## Source passage:
Camp Stanislaus, founded in 1928 by the Brothers of the Sacred Heart, is a resident and day summer camp for boys and girls ages eight to fifteen. The camp hosts many different activities, including: sailing, water-skiing, archery, hobbies, kayaks, canoes, swimming, gym, tennis, basketball, pool, art, weightlifting, volleyball, marine science, bonfires, fishing, movies, soccer, barbecues, skit nights, paddle boarding, karaoke, shows, beach activities, and much more. Current director Sam Doescher earned Camp Stanislaus a spot within the American Camp Association. Under his leadership, Camp Stanislaus became co-ed, as has set record numbers for attendance.

==Notable alumni==
- Marchmont "Marchy" Schwartz - (Class of 1927) inducted into the College Football Hall of Fame in 1974; former football coach at Stanford University; member of the 1931 College Football All-America Team; starting running back at University of Notre Dame from 1929 to 1930; was a two-time all-American under legendary football coach Knute Rockne.
- Felix "Doc" Blanchard - (Class of 1942) led the 1941 football team to an undefeated season and the Gulf Coast Championship; 1945 Heisman Trophy, Maxwell Award and James E. Sullivan Award winner (All 3 trophies are on display at St. Stanislaus); inducted into the College Football Hall of fame in 1959.
- Shelby Tucker - (Class of 1953) World traveler, adventurer, lawyer, linguist, author of books including Among Insurgents and The Last Banana, about Asia and Africa.

## Data provided:
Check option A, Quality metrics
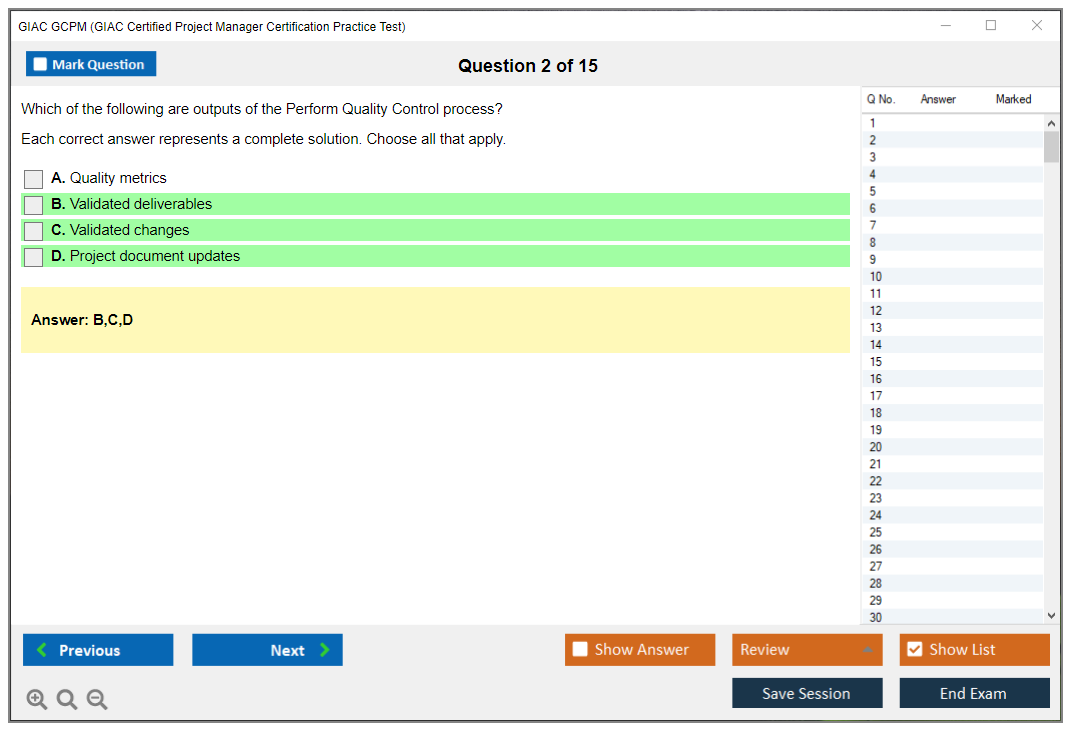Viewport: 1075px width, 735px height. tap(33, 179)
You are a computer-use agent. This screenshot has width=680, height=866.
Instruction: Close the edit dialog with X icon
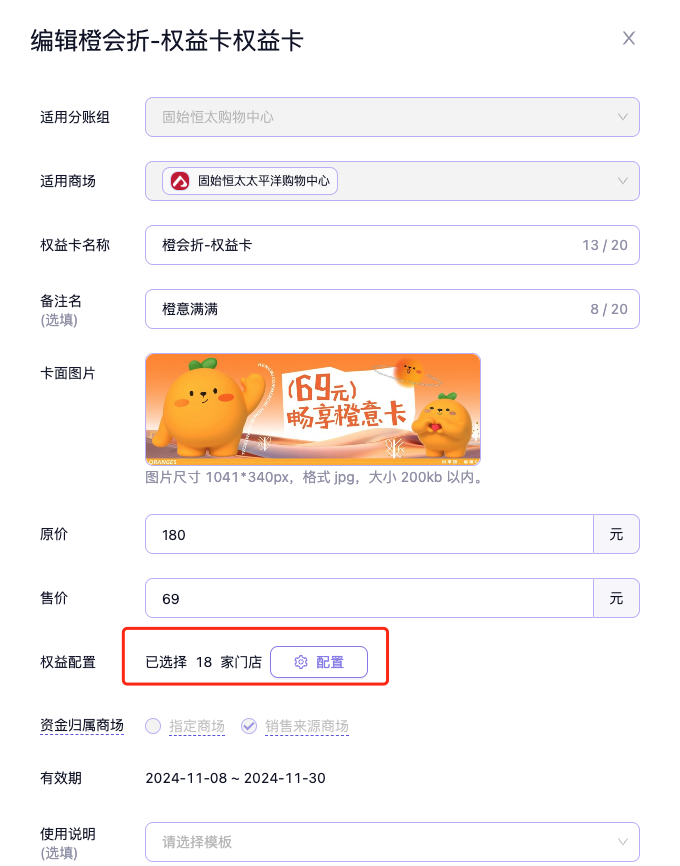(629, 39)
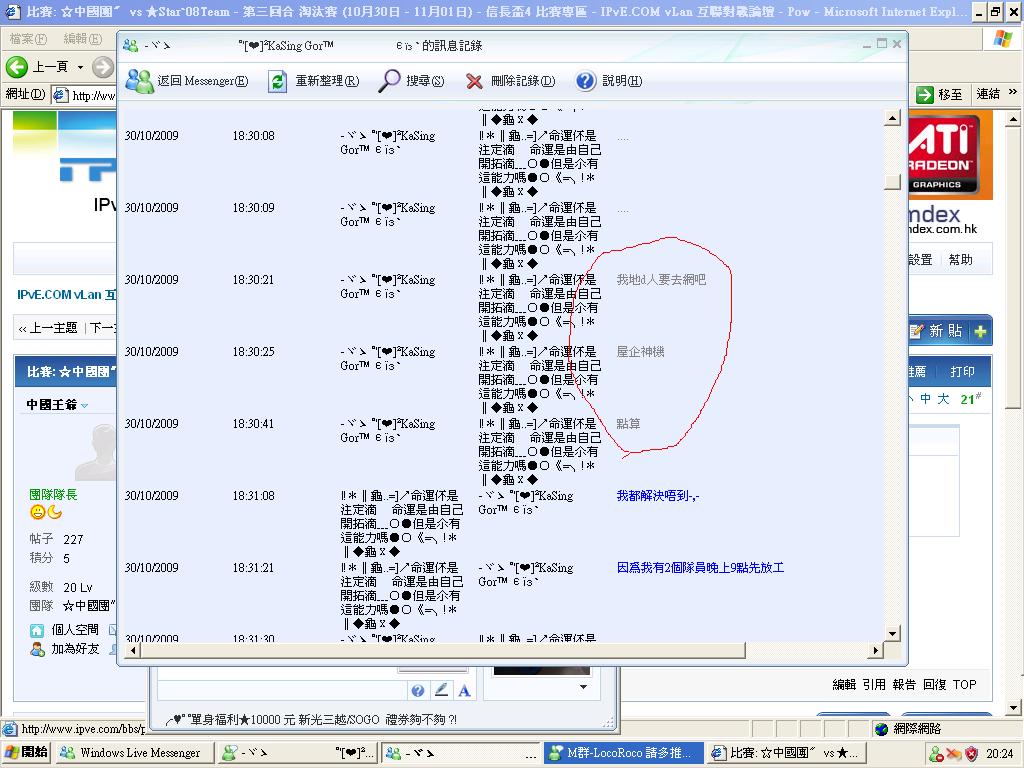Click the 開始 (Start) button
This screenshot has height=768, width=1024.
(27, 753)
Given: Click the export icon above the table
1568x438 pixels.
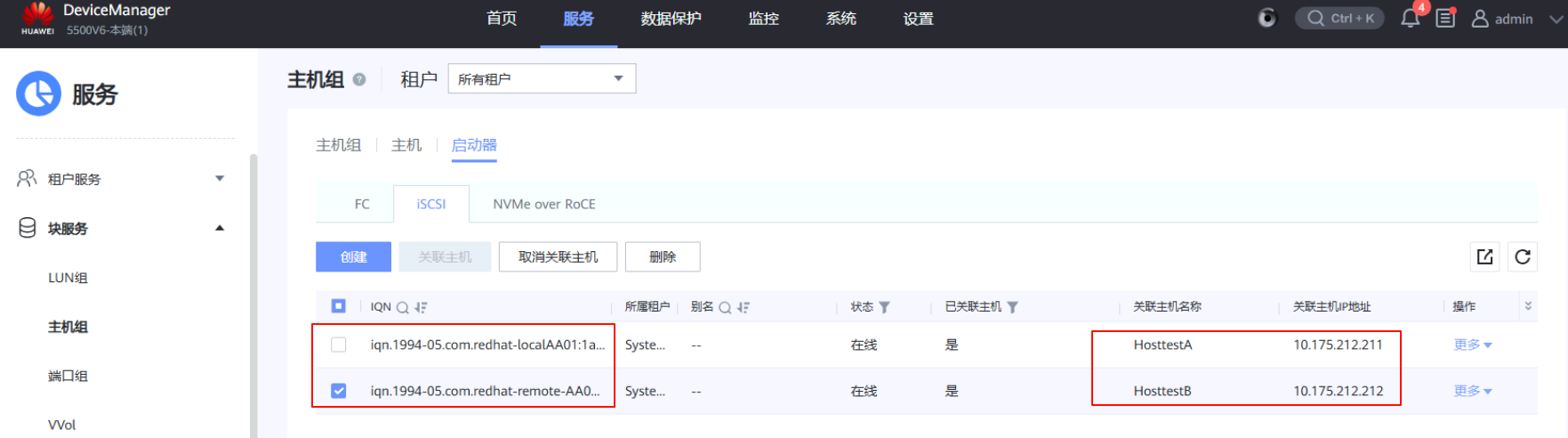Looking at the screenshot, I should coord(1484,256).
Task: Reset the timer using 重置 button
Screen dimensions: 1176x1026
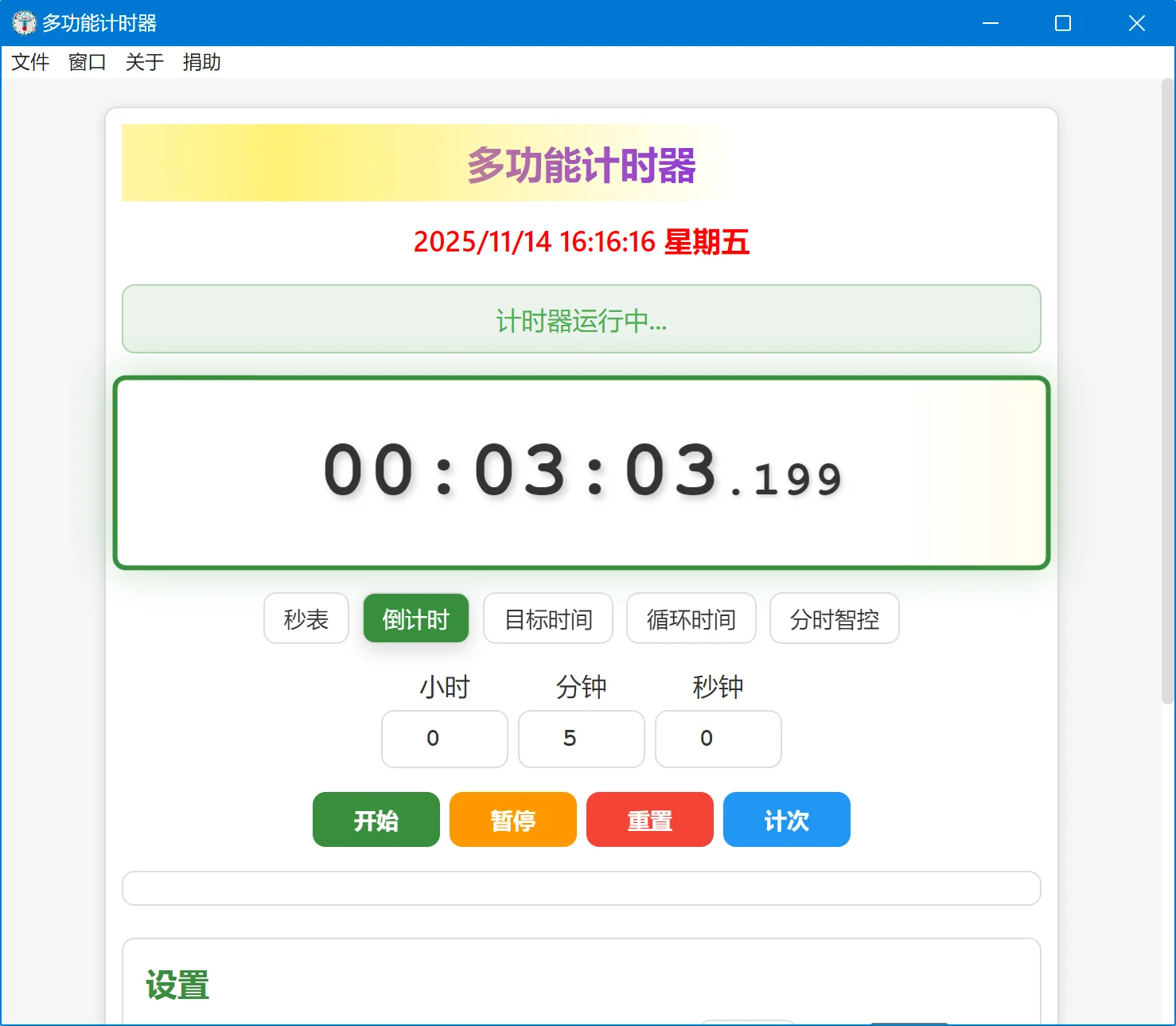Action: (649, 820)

==

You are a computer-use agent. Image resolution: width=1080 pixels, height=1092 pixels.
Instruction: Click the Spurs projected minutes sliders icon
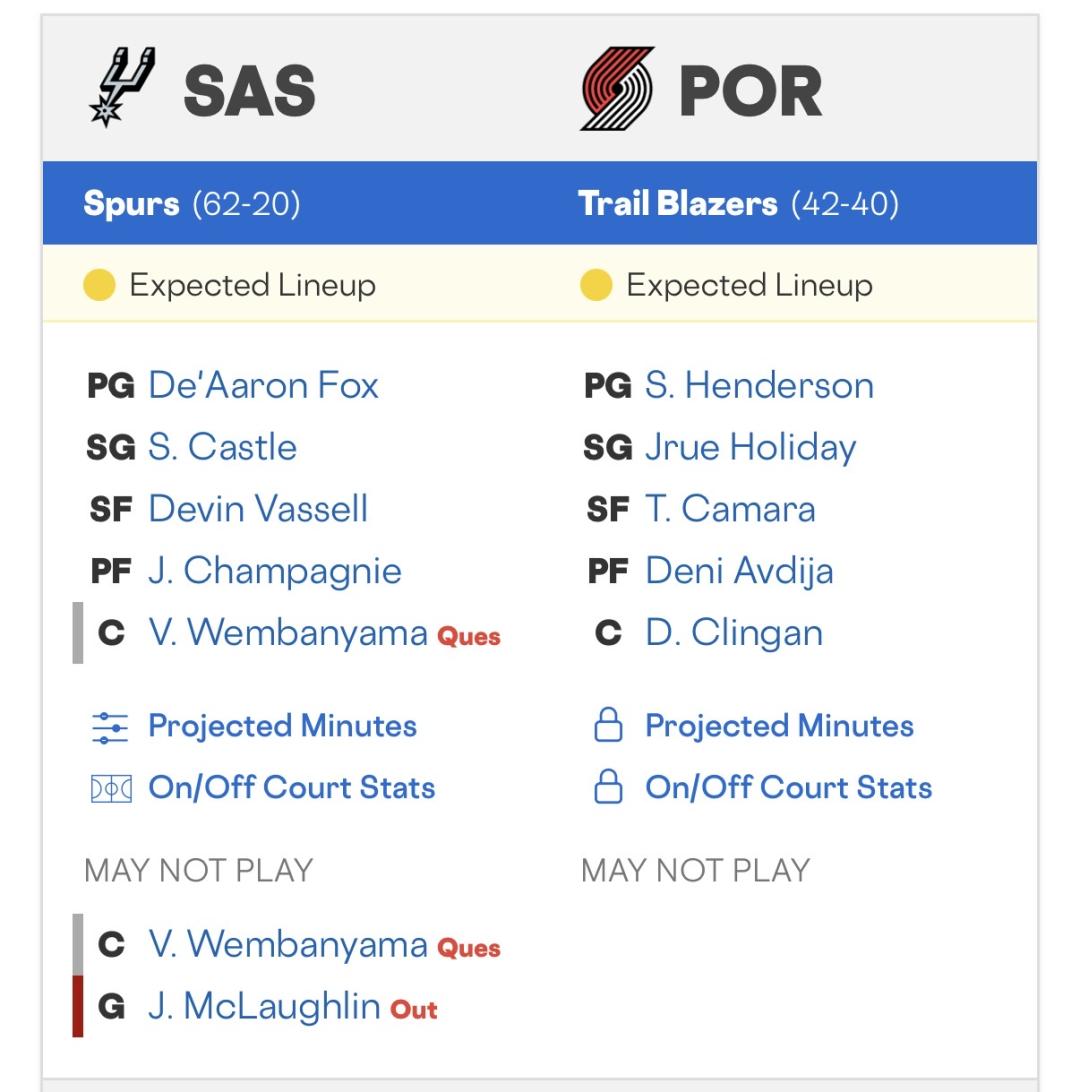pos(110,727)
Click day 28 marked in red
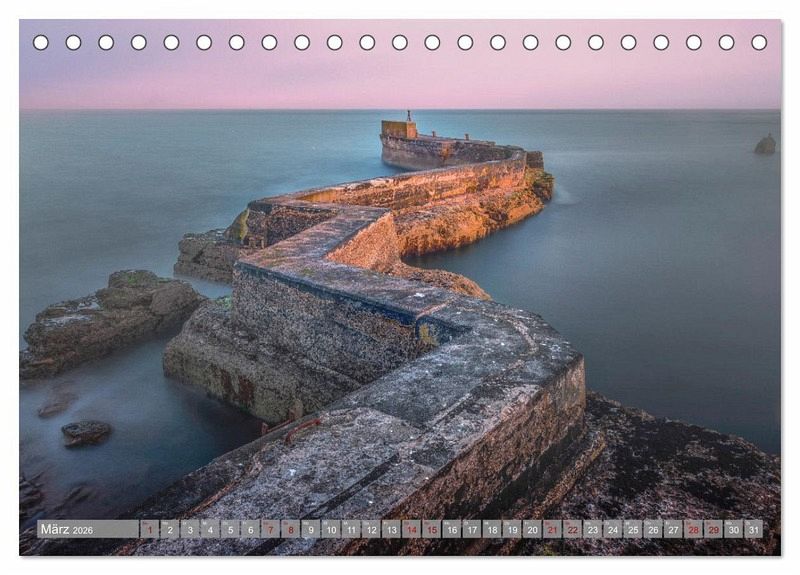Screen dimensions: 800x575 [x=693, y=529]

## What is required:
Can you continue the passage about Camp Stanislaus and its notable alumni, starting after its last sentence?

## Written answer:
- Shannon Garrett - (Class of 1990) former professional Canadian football defensive back and linebacker who played fourteen seasons in the Canadian Football League. Two time Grey Cup Champion. Member of the Mississippi College Hall of Fame.
- Stephen Peterman - (Class of 2000) played in the NFL for the Dallas Cowboys and Detroit Lions.
- Jacob Lindgren - (Class of 2011) was a 2nd round pick out of Mississippi State University and played pitcher for the New York Yankees. He is currently a pitcher for the Chicago White Sox.
- Myles Brennan - (Class of 2017) was an Under Armour All-American and 6th ranked quarterback in the country. He played quarterback for the LSU Tigers.
- John Besh – American chef, TV personality, philanthropist, restaurateur and author
- Benjy Davis – Leader singer and songwriter for the Benjy Davis Project

==Hurricane Katrina==
Hurricane Katrina had a huge impact on Saint Stanislaus and its surrounding neighborhood. Katrina destroyed many buildings, including the first floor of the main school building and dormitory. The school was closed for two months. Saint Stanislaus, along with its next door neighbor Our Lady Academy, an all-girl Biloxi diocesan Catholic school, resumed classes together on November 1, 2005, on the Saint Stanislaus campus and operated jointly for the remainder of the 2005–2006 school year. In August 2006, Our Lady Academy resumed operations on its own campus, sharing some classes with Saint Stanislaus as it had done prior to Hurricane Katrina. Since 2005, Saint Stanislaus has renovated most of its campus buildings including its famous 1,000 foot fishing pier (2010), a new band hall (2007), a new cafeteria (2010), remodeled gym (2006), remodeled rec halls, classrooms and offices (2014), remodeled dormitory (2014 and in progress), remodeled baseball and football fields (2013 & 2014), remodeled library (2015), and remodeled physics and chemistry labs (2017 & 2018).